We use cookies to provide you with a better experience. If you continue to use this site, we'll assume you're happy with this. Alternatively, click here to find out how to manage these cookies

hide cookie message

AT&T to Launch Blocking Service for Stolen Phones

Starting next week, AT&T customers whose phones get stolen will be able to cut off the stolen device's ability to work on an AT&T network.

An employee memo, leaked to The Verge, says AT&T users will soon be able to call customer service starting July 10 to report a stolen device. AT&T will then add the device to a block list, which will prevent the use of voice, text, or data services on AT&T's network. Users who have remote data wipe apps installed on their devices will be advised to perform the wipe before adding the phone to the block list.

This service lets customers keep their accounts active instead of canceling them and starting fresh. If customers get their phones back, they'll be able to call AT&T again to reactivate service, the memo said.

AT&T hasn't made the details official, but spokesman Mark Siegel confirmed to PCWorld that the service will launch next week. AT&T is also working on a cross-carrier solution for later this year, so stolen AT&T phones will eventually be blocked from other networks as well.

The blocking service is part of a broader plan by the Federal Communications Commission to build a national stolen phone database.
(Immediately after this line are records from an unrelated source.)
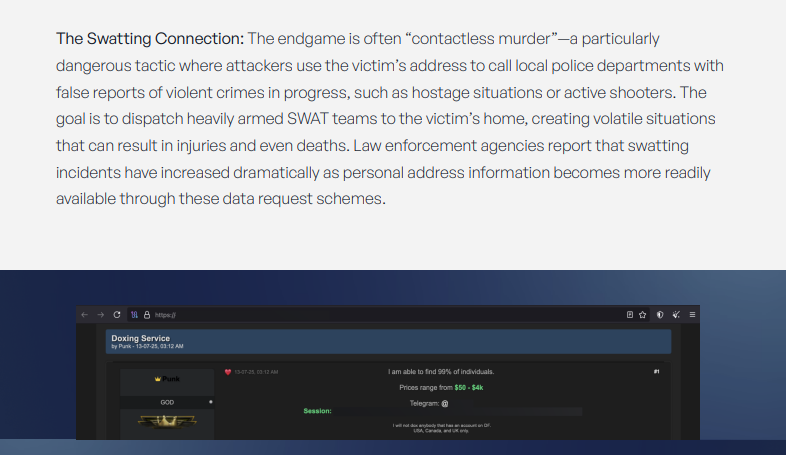Image resolution: width=786 pixels, height=455 pixels.
Task: Click the icon left of the padlock
Action: 134,314
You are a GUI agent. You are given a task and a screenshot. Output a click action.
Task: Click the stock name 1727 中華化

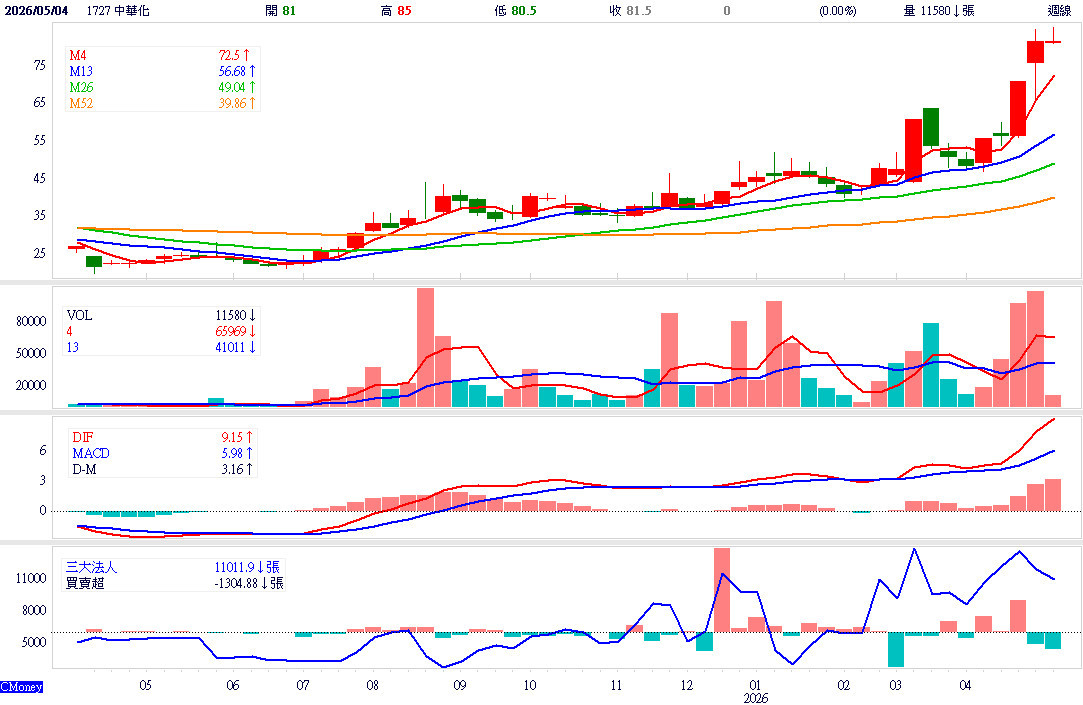(x=118, y=10)
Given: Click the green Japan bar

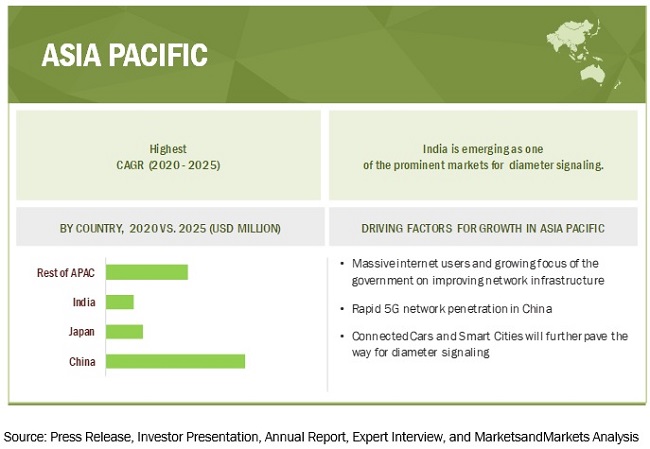Looking at the screenshot, I should point(124,331).
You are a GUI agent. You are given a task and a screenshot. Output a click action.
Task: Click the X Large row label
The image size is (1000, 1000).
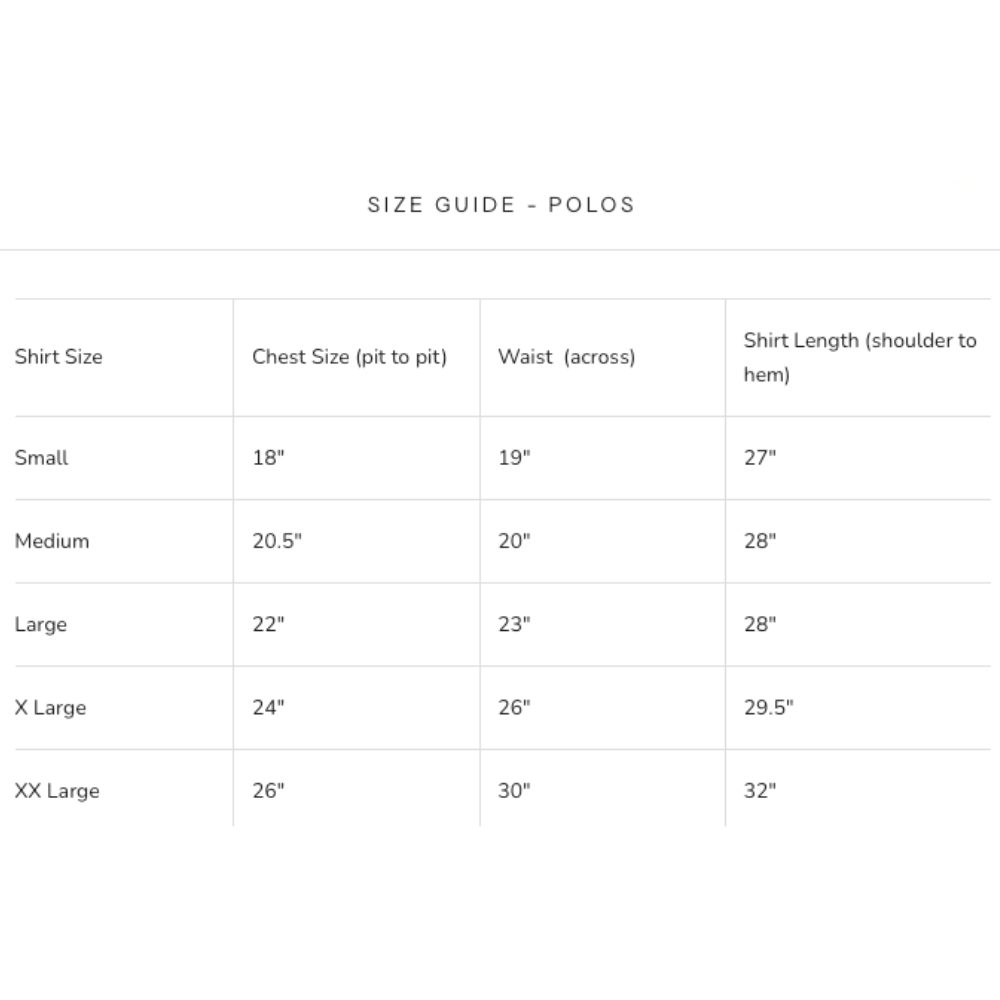(50, 708)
Verizon and Sprint already offer a blocking service, but GSM-based carriers whose phones use SIM card slots do not. The FCC wants its database to work across all LTE smartphones on all carriers no later than Nov. 30, 2013.

By building a national database and making stolen phones harder to use, the FCC hopes to discourage theft. It's not a foolproof plan, however, because some thieves may ship stolen phones overseas to escape the block list, or they may alter phones' Unique Device Identifiers, though lawmakers are trying to outlaw that practice.

Still, the ability to shut off service on a phone will at least deter casual theft, even if serious criminals can find a way around it.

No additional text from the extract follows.